WalkingCat, a fairly reliable source of gadget leaks, has published two new concept videos that show off some of the fun things a pair of “Samsung Glasses Lite” could do, like projecting a giant virtual screen where you can play your games, letting you kick back in your private movie theater, give you a giant virtual computer monitor, fire up an auto-dimming “sunglasses mode,” or act as an instant first-person-view screen for your DJI drone, complete with telemetry.

The second video shows off the very similar “Samsung AR Glasses” concept, though this time it’s letting the user “see” 3D digital objects appear in the real world, a visual that should be instantly familiar to you if you’ve ever seen any of Microsoft’s HoloLens marketing.

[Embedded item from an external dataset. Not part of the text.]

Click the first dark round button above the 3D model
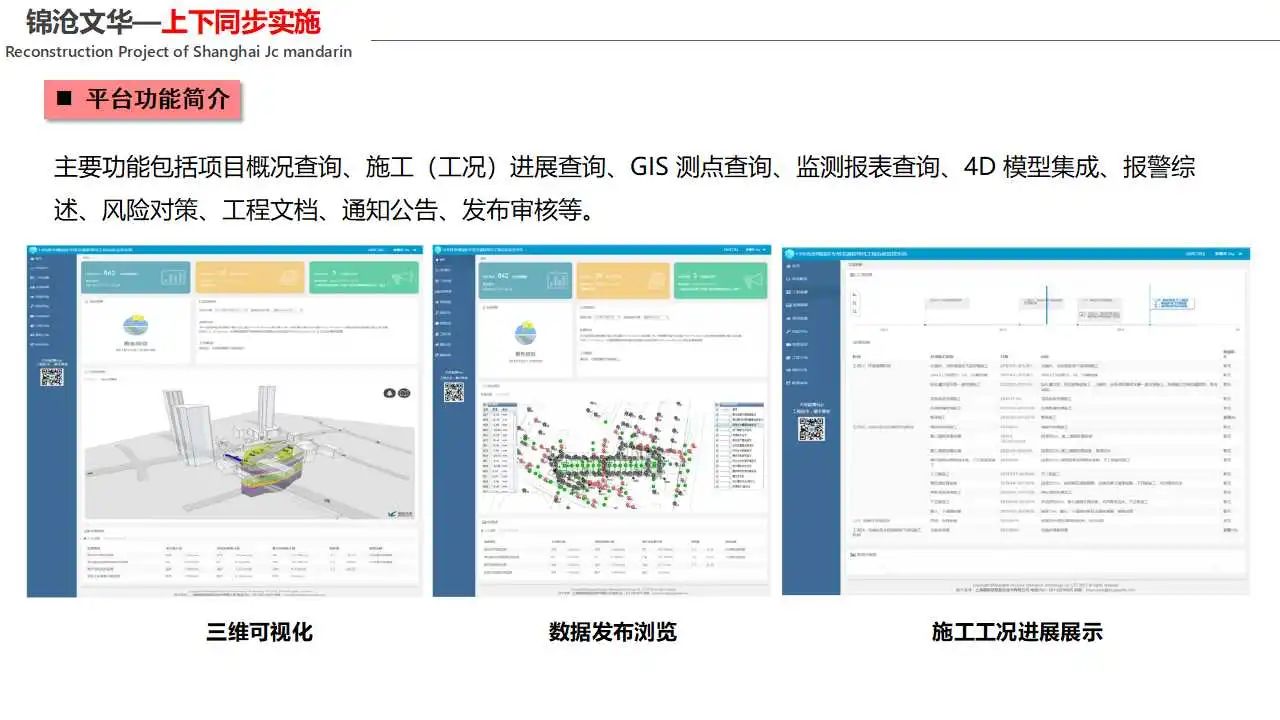The width and height of the screenshot is (1280, 720). coord(389,393)
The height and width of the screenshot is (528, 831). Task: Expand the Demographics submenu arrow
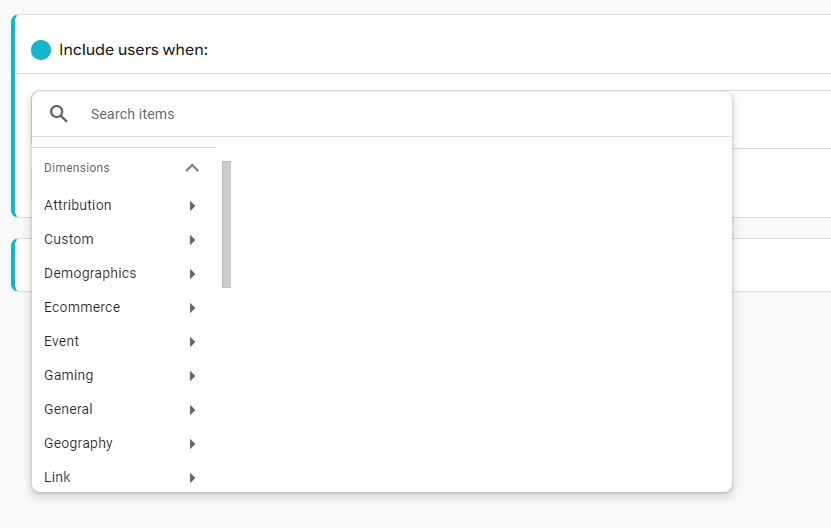click(x=192, y=274)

If you’ve never tried a Microsoft HoloLens or Magic Leap, though, you should know that reality is a long ways away from the visualizations you see here. Today’s waveguides, lasers, projectors and micromirror combinations usually give you a pretty small field of view with see-through AR glasses like these. If you’re standing right next to a virtual computer monitor, you’d only be able to see part of it at a time — the rest would be out of your field of view.

To me, the most interesting part of these videos is how Samsung imagines you’ll be using a smartwatch to navigate the interfaces. Short-term, that might be more realistic than trying to tap on things that don’t actually exist or make midair gestures with your hands, and smartwatch control is a paradigm that other companies working on AR headsets are no doubt considering. Apple has both a smartwatch and an AR headset in development, of course, and the Facebook hardware division that’s building AR glasses is reportedly now working on a smartwatch, too.

Speaking of Samsung and smartwatches, two known leakers are now saying Samsung may go back to Android for its next smartwatch, instead of its own Tizen platform it’s used for watches for years now.